#### WORK INSTRUCTIONS:
Everything from the line containing "The width and" through the line containing "Click the Sequence (3) item icon" should be repeated exactly, and nothing else from the data.

#### DATA LISTING:
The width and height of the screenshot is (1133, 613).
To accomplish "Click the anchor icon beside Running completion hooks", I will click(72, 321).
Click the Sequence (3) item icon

---

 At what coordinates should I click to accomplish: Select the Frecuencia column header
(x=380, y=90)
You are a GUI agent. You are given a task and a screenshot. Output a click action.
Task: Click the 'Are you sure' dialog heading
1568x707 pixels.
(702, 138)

#### THE ANSWER:
The width and height of the screenshot is (1133, 613).
To accomplish "Click the anchor icon beside Running completion hooks", I will click(72, 321).
Click the Sequence (3) item icon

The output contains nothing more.